The National Energy Technology Laboratory (NETL), on behalf of the U.S. Department of Energy (DOE), is pleased to announce the selection of the National Laboratory Center for Solid-State Lighting Research and Development (Laboratory Call DE-PS26-06NT42943). The objective of this Laboratory Call is to select an entity to provide technical administrative support for competitively selected solid-state lighting (SSL) research projects in nanotechnology.

The Center for Integrated Nanotechnologies, jointly operated by Sandia National Laboratories and Los Alamos National Laboratory, has been selected as the National Laboratory Center for SSL R&D. The National Laboratory Center is a virtual, multi-lab center which incorporates multiple R&D projects from any of the five DOE Nanoscale Science Research Centers (NSRCs).

The purpose of the National Laboratory Center is stimulate and enable the rapid transition of fundamental nanoscience discoveries into energy-efficient SSL technologies, augmenting DOE core technology research.

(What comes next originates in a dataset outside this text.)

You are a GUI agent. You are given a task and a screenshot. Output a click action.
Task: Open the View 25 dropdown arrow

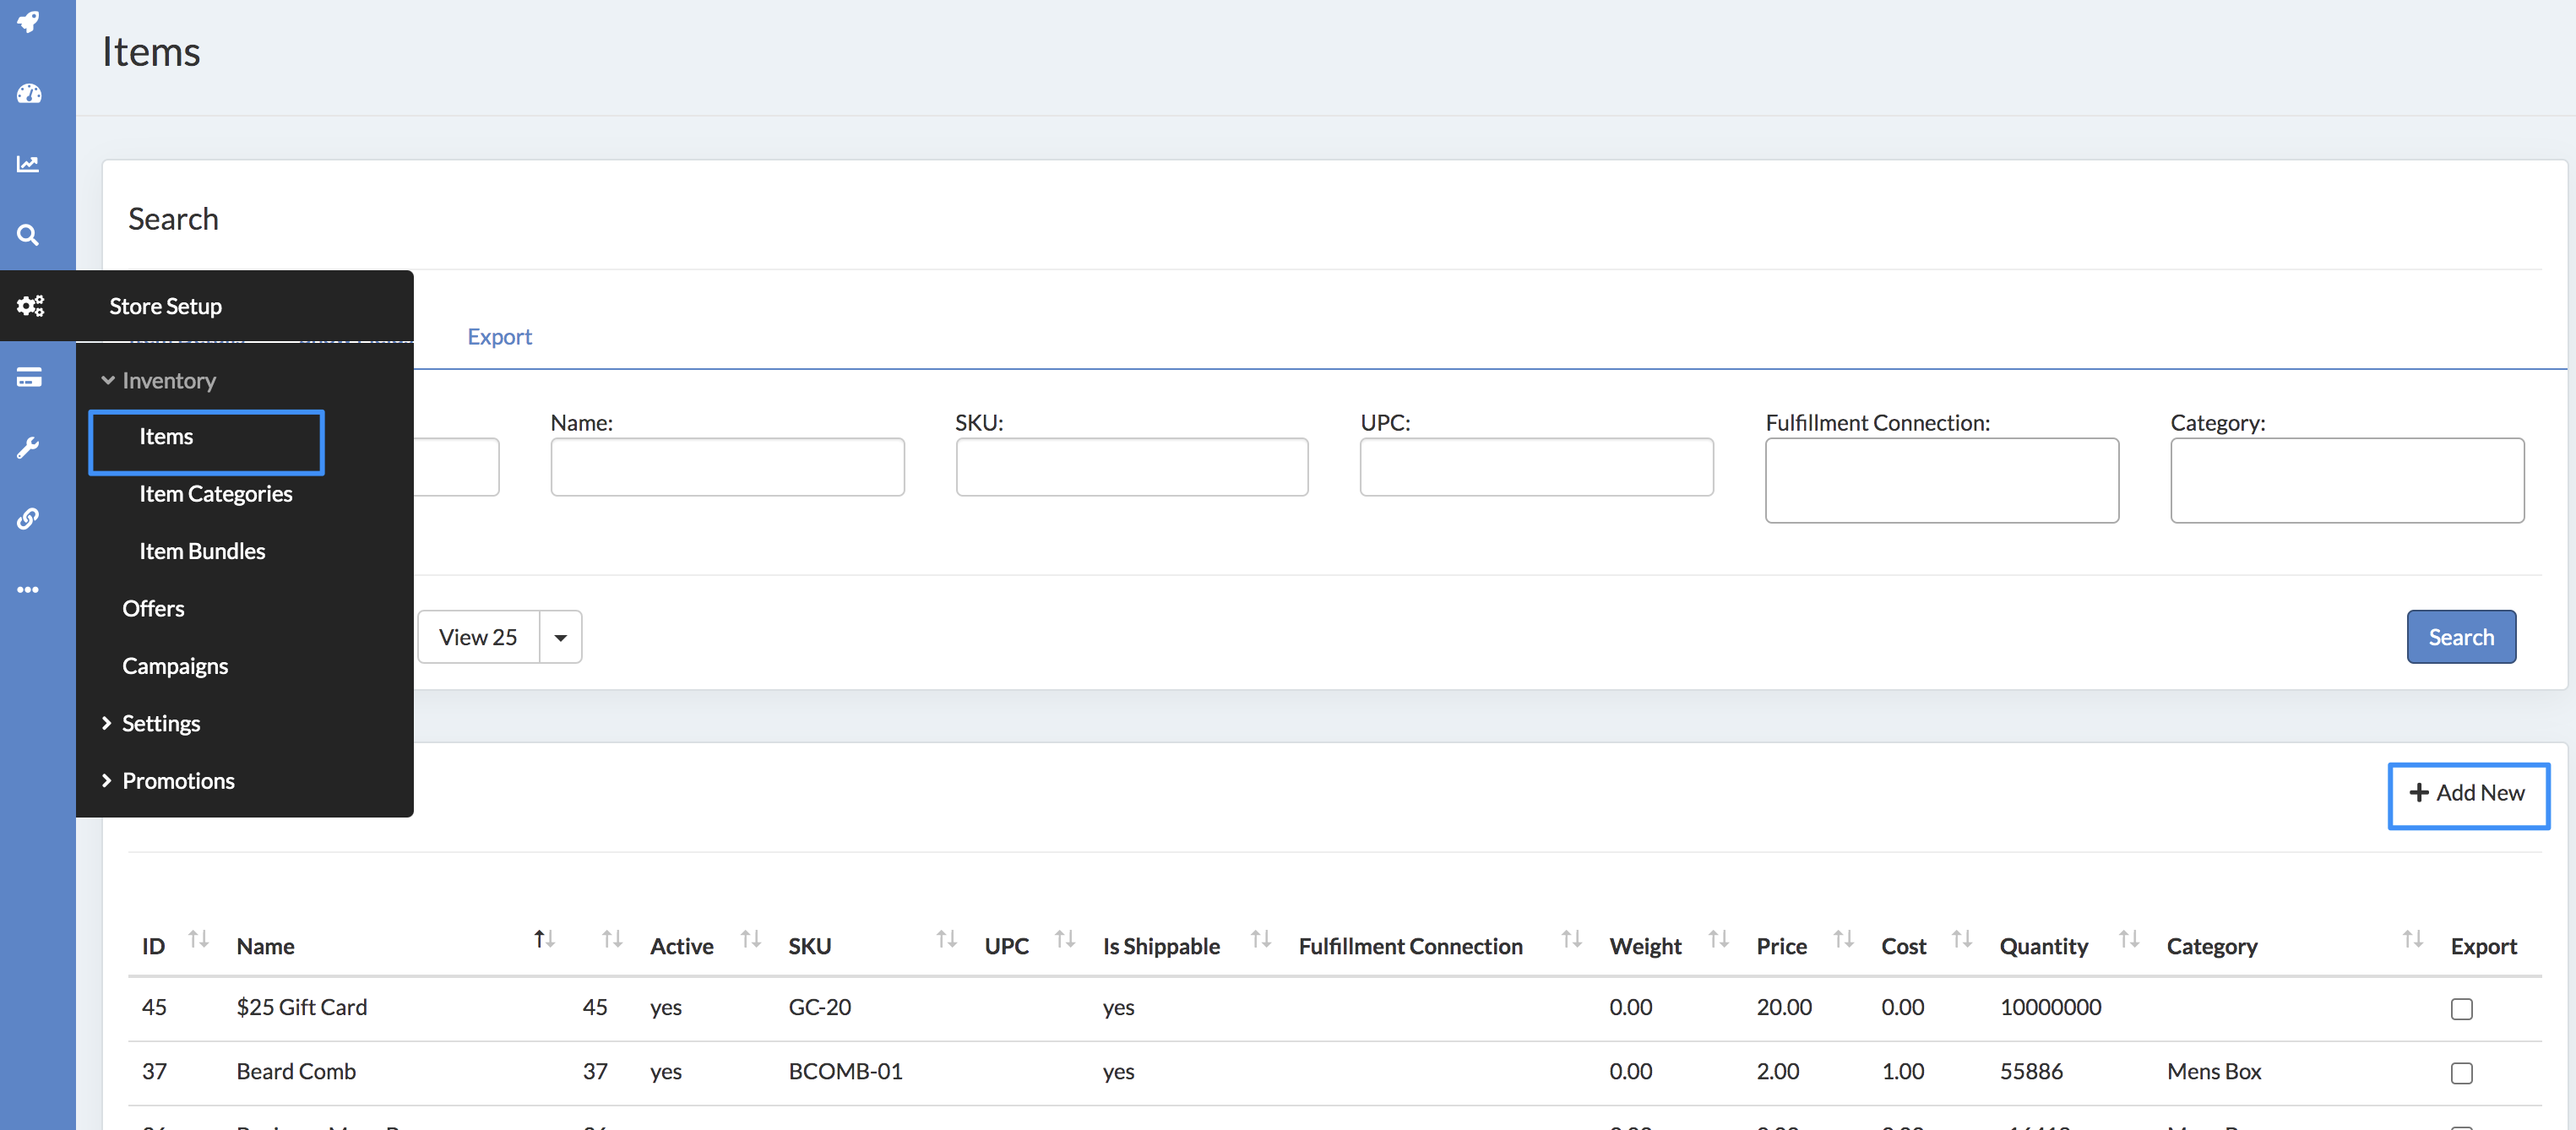(560, 637)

The National Laboratory Center will provide a technical interlink between the NSRCs and the DOE SSL program.

Seven Projects Selected for Core Technology Research in Nanotechnology

The Department has also announced the selection of seven projects in response to Laboratory Call DE-PS26-06NT42942. The objective of this Laboratory Call is to support research to gain more comprehensive understanding of nanometer scale phenomena for specific application to DOE core technology research. The seven selections are anticipated to significantly contribute to the goal of the SSL program:

By 2025, develop advanced solid-state lighting technologies that, compared to conventional lighting technologies, are much more energy efficient, longer lasting, and cost competitive by targeting a product system efficiency of 50 percent with lighting that accurately reproduces sunlight spectrum.

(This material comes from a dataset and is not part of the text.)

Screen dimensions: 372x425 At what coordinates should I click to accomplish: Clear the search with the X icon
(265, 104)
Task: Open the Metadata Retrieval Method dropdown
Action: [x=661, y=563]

The selections are listed below (subject to negotiation):

Recipient: Sandia National Laboratories
Title: Development of White LEDs using Nanophosphor InP Blends
Summary: This project proposes to develop blends of oxide nanophosphors and semiconductor quantum dots (QDs) in encapsulants to produce high conversion efficiency white-emitting blends with a variety of correlated color temperatures and good color rendering index. The ultimate goal of this research is to produce white LEDs containing nanophosphor-QD blends that are superior to LEDs made with QDs or traditional phosphors alone.

Recipient: Sandia National Laboratories
Title: Investigation of Surface Plasmon Mediated Emission from InGaN LEDs using Nanopatterned Metal Films
Summary: This project proposes to develop a high efficiency LED structure taking advantage of surface plasmons. Surface plasmons are electromagnetic waves at the interface between a metal and dielectric (semiconductor) which have been shown to improve light emission by as much as 90 times in specialized, optically pumped LED structures. This project aims to develop electrically injected devices which benefit from the plasmon effect.

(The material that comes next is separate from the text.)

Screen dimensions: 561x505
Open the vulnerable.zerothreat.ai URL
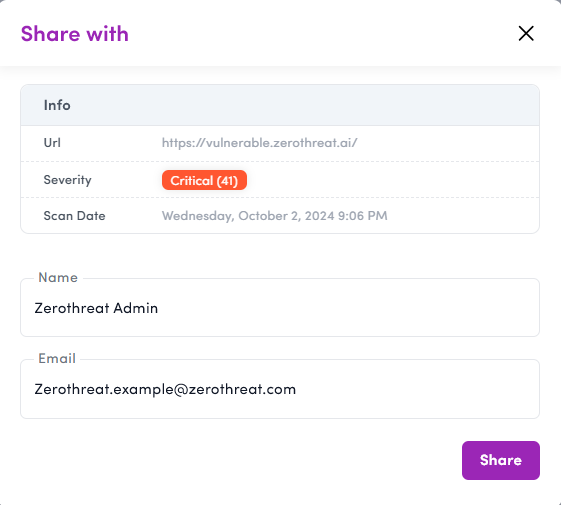pos(259,143)
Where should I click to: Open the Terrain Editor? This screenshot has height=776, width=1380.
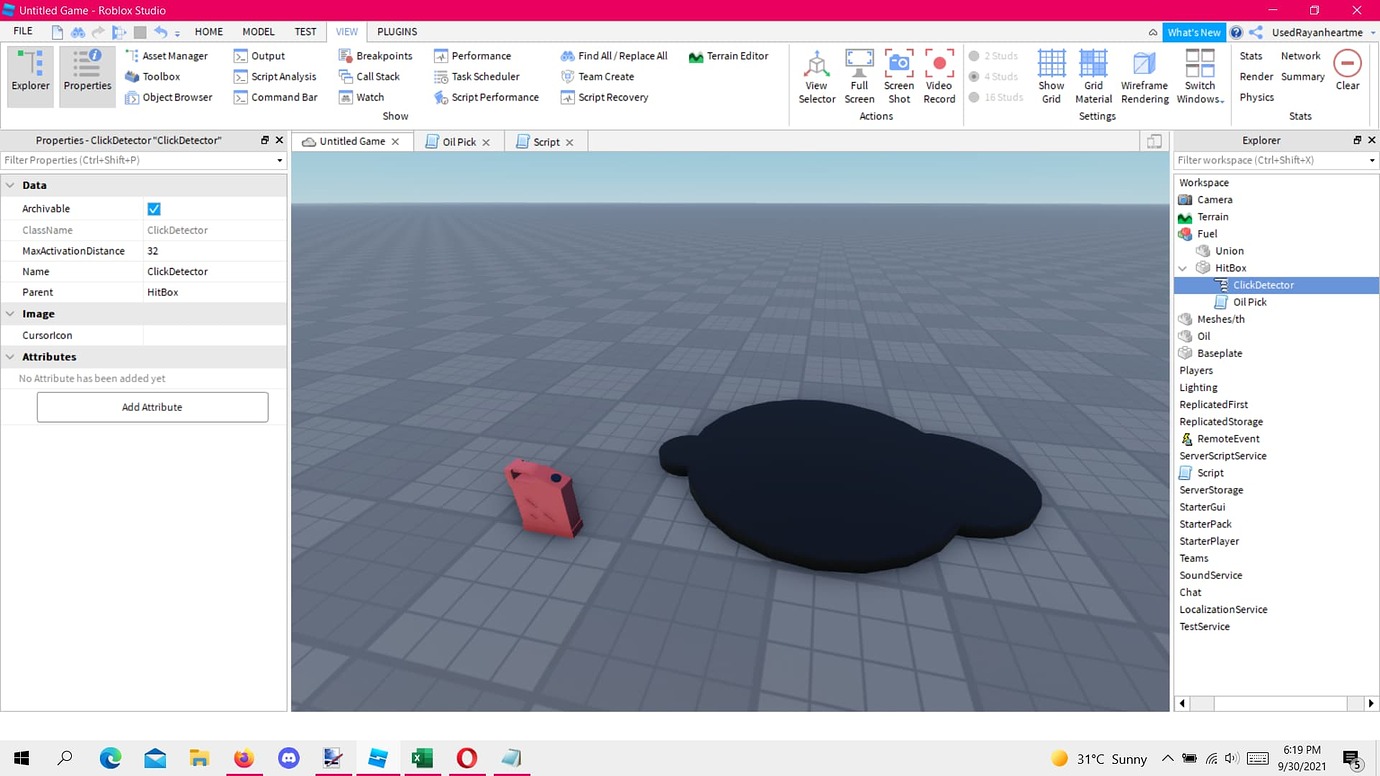[728, 56]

Recipient: Oak Ridge National Laboratory
Title: Low-Cost Nano-engineered Transparent Electrodes for Highly Efficient OLED Lighting
Summary: This project addresses two challenges crucial to improving the efficiency of organic LEDs: enhanced internal quantum efficiency via control over the singlet/triplet ratio, and enhanced carrier transport through poorly conducting organic materials by using carbon nanotubes as low-cost transparent electrodes.

Recipient: Los Alamos National Laboratory
Title: Hybrid Nanoparticle/Organic Semiconductors for Efficient Solid-State Lighting
Summary: The objective of this project is to establish a new class of high-efficiency, low-voltage, stable hybrid OLEDs for general illumination. This new class of hybrid OLEDs will be fabricated from organic/inorganic nanoparticle composite semiconductors.

Recipient: Sandia National Laboratories
Title: Nanostructural Engineering of Nitride Nucleation Layers for GaN Substrate Dislocation Reduction
Summary: This project proposes to develop MOCVD growth methods to further reduce GaN dislocation densities on sapphire which inhibit device efficiencies. This study will first firmly establish the correlation between the nuclei density and dislocation density. Following this, methods to reduce the nuclei density - while still maintaining the ability to fully coalesce the GaN films - will be investigated.

Recipient: Sandia National Laboratories
Title: Nanowire Templated Lateral Epitaxial Growth of Low Dislocation Density GaN
Summary: This project proposes to develop decreased defect density GaN substrates enabling higher efficiency LED devices. This goal is to be accomplished by developing growth techniques for GaN nanowires which are then induced to grow laterally and coalesce into a high quality planar film.

Recipient: Argonne National Laboratory
Title: Low Cost Transparent Conducting Nanoparticle Networks for OLED Electrodes
Summary: Development of transparent conductive oxides (TCOs) is critical for OLED device efficiency. This project proposes an innovative transparent conducting layer consisting of a self assembled network of conducting particles whose nanometer dimensions and large open area ratios make them much more transparent for a given electrical conductivity than conventional TCOs.